Your goal: Please write out, exactly, every line of the listing from its first line through the one that includes "This screenshot has height=819, width=1456.".
** Provided data follows **
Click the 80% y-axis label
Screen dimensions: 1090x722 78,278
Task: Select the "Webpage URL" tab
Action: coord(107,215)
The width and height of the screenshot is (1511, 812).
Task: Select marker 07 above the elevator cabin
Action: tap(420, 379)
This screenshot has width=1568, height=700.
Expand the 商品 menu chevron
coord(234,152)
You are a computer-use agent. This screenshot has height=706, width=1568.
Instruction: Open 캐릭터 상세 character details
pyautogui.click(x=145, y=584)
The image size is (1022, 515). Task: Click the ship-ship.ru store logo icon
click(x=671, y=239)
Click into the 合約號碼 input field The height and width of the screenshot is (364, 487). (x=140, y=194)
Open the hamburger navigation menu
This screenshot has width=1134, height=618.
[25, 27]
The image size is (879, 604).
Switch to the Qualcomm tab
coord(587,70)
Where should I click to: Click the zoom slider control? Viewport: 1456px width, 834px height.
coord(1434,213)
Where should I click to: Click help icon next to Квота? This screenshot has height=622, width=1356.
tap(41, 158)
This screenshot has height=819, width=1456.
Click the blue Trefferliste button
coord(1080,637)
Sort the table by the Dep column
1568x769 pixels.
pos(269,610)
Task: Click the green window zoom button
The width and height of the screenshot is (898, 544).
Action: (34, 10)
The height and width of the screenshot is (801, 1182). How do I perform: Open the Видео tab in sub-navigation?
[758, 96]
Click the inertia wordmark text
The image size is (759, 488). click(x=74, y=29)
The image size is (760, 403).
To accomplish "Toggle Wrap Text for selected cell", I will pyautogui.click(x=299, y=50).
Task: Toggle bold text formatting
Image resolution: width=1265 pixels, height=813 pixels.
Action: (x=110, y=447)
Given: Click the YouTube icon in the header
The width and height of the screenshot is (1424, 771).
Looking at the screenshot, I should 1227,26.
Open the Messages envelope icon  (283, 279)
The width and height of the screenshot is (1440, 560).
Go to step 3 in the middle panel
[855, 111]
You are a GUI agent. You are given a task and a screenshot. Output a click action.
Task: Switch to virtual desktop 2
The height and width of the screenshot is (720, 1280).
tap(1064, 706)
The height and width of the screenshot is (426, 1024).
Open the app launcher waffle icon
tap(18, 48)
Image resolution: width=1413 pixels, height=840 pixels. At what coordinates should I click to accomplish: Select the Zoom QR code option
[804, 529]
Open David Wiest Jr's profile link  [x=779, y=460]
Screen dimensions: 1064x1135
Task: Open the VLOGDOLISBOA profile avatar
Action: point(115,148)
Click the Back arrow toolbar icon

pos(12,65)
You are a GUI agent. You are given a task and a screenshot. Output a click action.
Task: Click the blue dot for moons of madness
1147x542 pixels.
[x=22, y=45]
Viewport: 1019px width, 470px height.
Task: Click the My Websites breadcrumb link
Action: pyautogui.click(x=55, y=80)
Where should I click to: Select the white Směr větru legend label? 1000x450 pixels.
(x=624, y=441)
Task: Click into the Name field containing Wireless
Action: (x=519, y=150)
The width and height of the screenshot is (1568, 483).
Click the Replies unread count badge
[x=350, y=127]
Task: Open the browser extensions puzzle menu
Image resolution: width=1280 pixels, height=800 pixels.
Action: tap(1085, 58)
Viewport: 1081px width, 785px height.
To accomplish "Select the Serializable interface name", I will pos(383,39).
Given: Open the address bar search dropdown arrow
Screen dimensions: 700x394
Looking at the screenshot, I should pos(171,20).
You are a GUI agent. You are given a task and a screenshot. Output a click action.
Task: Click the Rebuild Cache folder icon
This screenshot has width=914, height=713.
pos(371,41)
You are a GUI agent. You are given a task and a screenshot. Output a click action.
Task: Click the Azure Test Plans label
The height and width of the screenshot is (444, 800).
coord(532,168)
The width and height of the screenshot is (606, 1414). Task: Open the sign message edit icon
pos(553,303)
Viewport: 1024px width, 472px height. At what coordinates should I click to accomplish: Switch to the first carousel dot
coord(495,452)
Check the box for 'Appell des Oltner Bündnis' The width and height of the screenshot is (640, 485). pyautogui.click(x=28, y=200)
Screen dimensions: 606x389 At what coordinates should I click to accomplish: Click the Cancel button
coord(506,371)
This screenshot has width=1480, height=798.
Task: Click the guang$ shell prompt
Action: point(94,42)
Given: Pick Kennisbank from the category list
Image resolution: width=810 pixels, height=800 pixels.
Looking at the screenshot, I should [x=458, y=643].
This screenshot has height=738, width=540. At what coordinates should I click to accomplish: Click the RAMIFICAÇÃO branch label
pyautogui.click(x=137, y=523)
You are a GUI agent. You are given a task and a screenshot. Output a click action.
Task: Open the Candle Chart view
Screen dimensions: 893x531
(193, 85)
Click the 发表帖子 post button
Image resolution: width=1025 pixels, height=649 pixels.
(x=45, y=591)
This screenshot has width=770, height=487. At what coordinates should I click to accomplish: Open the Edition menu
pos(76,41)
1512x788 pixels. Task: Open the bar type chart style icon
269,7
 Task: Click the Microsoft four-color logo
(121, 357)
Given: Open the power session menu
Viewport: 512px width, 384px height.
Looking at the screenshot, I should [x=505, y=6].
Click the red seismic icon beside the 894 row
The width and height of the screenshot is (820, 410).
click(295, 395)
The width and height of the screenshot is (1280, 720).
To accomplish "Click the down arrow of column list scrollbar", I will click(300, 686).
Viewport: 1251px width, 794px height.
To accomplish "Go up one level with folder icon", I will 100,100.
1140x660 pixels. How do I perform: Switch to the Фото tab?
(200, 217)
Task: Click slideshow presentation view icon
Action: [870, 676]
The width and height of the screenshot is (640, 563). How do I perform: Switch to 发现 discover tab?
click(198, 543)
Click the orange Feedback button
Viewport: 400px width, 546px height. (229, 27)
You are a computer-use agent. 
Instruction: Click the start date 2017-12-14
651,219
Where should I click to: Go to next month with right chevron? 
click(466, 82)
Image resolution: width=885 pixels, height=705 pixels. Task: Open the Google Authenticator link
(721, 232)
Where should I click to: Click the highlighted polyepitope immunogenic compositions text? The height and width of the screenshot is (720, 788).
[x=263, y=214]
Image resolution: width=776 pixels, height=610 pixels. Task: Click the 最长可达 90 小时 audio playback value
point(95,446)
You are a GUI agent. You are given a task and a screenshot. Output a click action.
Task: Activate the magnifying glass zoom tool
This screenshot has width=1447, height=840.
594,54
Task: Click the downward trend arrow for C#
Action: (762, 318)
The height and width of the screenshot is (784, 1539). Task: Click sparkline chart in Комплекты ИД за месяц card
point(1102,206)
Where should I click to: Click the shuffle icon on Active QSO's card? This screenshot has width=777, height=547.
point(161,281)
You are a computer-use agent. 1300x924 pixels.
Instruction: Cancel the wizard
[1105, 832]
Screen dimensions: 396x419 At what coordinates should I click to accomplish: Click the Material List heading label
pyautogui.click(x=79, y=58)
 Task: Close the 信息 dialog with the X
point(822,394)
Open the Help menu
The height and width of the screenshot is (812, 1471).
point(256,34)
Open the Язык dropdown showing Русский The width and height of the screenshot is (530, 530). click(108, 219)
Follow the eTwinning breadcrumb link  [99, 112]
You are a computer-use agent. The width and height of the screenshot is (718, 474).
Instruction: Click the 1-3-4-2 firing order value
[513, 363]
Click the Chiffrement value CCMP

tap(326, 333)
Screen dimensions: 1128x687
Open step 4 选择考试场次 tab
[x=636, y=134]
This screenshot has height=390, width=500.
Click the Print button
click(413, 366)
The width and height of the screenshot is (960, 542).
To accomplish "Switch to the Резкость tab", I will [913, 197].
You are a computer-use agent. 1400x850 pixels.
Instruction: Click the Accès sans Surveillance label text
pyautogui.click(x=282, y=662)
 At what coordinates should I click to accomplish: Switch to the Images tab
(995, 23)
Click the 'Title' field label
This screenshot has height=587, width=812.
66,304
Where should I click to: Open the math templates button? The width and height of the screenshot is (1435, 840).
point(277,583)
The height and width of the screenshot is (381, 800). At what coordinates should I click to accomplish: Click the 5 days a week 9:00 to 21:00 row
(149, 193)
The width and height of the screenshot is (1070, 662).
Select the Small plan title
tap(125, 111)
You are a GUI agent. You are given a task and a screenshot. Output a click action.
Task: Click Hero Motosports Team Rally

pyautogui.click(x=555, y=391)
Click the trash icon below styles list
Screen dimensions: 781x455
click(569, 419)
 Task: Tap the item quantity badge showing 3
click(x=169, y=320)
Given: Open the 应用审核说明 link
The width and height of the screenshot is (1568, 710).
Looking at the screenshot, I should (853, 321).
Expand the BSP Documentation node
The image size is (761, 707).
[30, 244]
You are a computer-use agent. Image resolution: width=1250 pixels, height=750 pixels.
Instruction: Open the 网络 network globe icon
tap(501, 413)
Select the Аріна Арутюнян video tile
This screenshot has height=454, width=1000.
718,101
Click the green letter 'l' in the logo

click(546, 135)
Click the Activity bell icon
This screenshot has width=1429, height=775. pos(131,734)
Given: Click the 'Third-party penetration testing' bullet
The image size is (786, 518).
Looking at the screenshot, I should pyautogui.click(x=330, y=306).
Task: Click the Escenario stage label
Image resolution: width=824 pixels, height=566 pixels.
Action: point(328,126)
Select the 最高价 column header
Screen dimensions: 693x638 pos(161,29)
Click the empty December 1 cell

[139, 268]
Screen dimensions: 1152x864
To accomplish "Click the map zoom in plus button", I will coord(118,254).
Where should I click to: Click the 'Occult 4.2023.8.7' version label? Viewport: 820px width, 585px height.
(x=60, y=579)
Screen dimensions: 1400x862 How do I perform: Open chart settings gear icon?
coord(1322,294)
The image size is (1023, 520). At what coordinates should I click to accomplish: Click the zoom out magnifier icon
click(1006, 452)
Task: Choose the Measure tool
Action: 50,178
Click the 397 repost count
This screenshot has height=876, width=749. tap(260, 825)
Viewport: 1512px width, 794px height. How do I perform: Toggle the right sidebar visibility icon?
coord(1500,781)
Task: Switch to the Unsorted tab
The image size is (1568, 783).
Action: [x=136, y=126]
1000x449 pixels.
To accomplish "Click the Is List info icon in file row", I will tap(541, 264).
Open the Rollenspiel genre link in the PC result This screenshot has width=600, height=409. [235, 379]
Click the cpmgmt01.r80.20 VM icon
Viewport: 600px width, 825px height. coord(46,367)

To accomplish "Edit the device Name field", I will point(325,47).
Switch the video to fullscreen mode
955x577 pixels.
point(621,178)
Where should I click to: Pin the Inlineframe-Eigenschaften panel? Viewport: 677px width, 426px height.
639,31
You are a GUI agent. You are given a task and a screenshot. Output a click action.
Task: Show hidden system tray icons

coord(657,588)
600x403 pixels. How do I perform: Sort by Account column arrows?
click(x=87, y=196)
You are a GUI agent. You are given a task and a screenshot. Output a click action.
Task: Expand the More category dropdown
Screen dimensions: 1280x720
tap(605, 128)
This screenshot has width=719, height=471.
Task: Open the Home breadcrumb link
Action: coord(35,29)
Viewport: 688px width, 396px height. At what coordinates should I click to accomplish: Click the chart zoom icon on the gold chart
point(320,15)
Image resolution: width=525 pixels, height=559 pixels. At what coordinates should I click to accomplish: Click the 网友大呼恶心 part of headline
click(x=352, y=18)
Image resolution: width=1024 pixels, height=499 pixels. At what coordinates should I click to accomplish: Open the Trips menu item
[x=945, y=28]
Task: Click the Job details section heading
** End of Provided data **
Result below:
Click the 80% y-axis label
Screen dimensions: 1090x722 78,278
Task: Select the "Webpage URL" tab
Action: coord(107,215)
The width and height of the screenshot is (1511, 812).
Task: Select marker 07 above the elevator cabin
Action: tap(420, 379)
This screenshot has width=1568, height=700.
Expand the 商品 menu chevron
coord(234,152)
You are a computer-use agent. This screenshot has height=706, width=1568.
Instruction: Open 캐릭터 상세 character details
pyautogui.click(x=145, y=584)
The image size is (1022, 515). Task: Click the ship-ship.ru store logo icon
click(x=671, y=239)
Click into the 合約號碼 input field The height and width of the screenshot is (364, 487). (x=140, y=194)
Open the hamburger navigation menu
This screenshot has width=1134, height=618.
[25, 27]
The image size is (879, 604).
Switch to the Qualcomm tab
coord(587,70)
Where should I click to: Click the zoom slider control? Viewport: 1456px width, 834px height.
coord(1434,213)
Where should I click to: Click help icon next to Квота? This screenshot has height=622, width=1356.
tap(41, 158)
This screenshot has height=819, width=1456.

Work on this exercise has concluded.